I continue with my abstract painting to help me through this gray darkness. Â I signed up for a gym membership since I no longer have outdoor chores to do other than sweeping leaves and peanut shells off the little wee patio. Truthfully though, I joined the gym so I can use the hydro massage table but I do need to take advantage of the other equipment they have because not having my outdoor chores to do is turning me into gelatin. I have a nice walking path by the apartment complex for my walk/runs. Will get this body back in shape here shortly just have to go about it differently.
My niece and her husband bought my house it closed on the 9th. A bittersweet moment. Now for the next step in my life whatever that may be.
I don't know if you can understand what my gray darkness is. It is where my inner self is living now. In gray darkness there is joy and peace that lives with in me. There is light within the darkness a light that can not be hidden by the darkness. In gray darkness I feel the sorrow, that surrounds me, it never goes away. In my gray darkness I find myself kneeling before my God praying throughout my day giving Him praise and thanking Him for the joy and peace He gives me during this difficult period time of my life. With God I know that everything will be ok even when everything is not ok. Absolutely no smoking needed or wanted.
I miss my husband. Watching my son go through what he is going through is heartbreaking for me to watch. His tumor has grown, he has confusion episodes and his memory is not so good. He is going to try another chemo medication he thinks this might be the last one he tries. We live on in sorrow, with tears, with smiles and laughter. I live with joy and peace within me and a God that loves me. I live a smoke free life. Freedom!

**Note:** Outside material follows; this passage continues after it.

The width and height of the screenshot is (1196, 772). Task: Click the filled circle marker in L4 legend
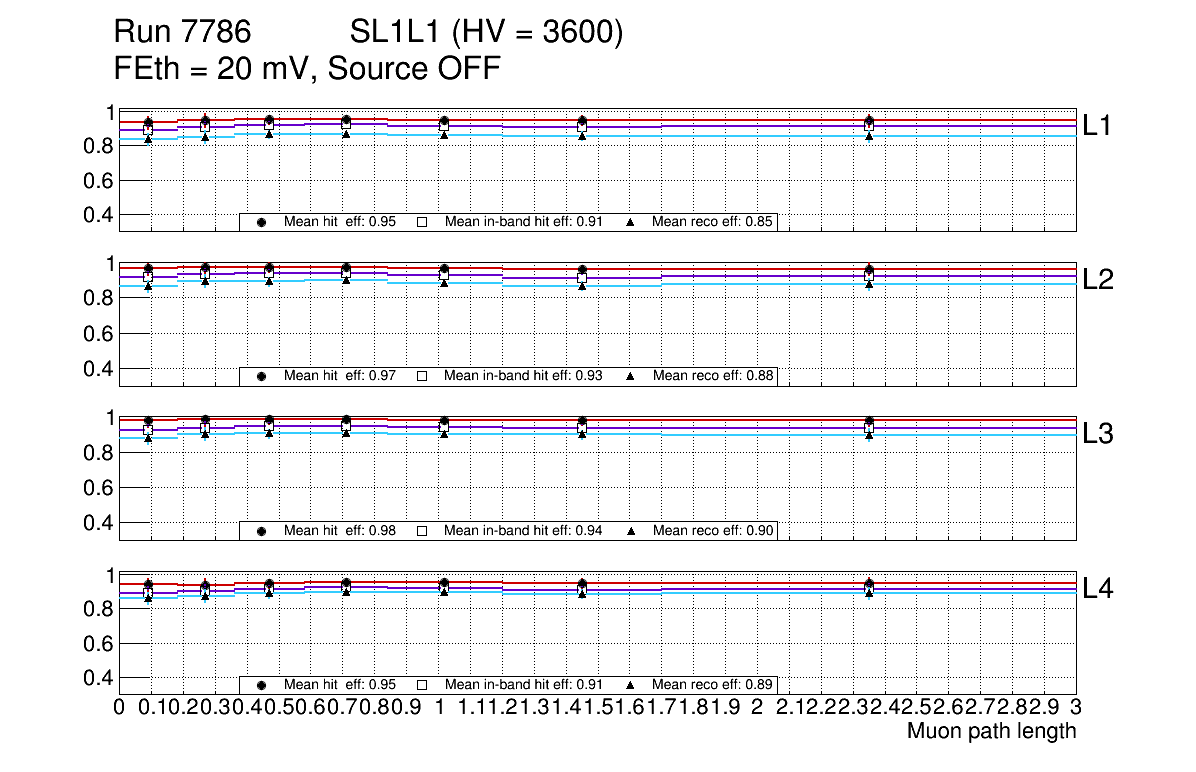(x=261, y=685)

Quitting smoking. I am glad I did. My nicotine monster, haven't seen that monster for very very long time. I do remember how annoying and sometimes entertaining it was. Oh, and how I remember that last cigarette I had. That was one horrible cigarette. That burning sensation and that terrible taste it left in my mouth that lasted for days. That was not a pleasant smoke and I am glad it wasn't.
Today I will celebrate my 3 year quitting smoking and my 4 years eating healthfully at the gym on the hydro massage table!.
My prayers to all that are going through a difficult season no matter what that may be. Difficult times happen to us all and my heart is with you.
That's enough writing from this non-writer before I have you just totally confused with my wandering writing thoughts.
What is your story?
Have yourself a smoke free day and keep that body moving!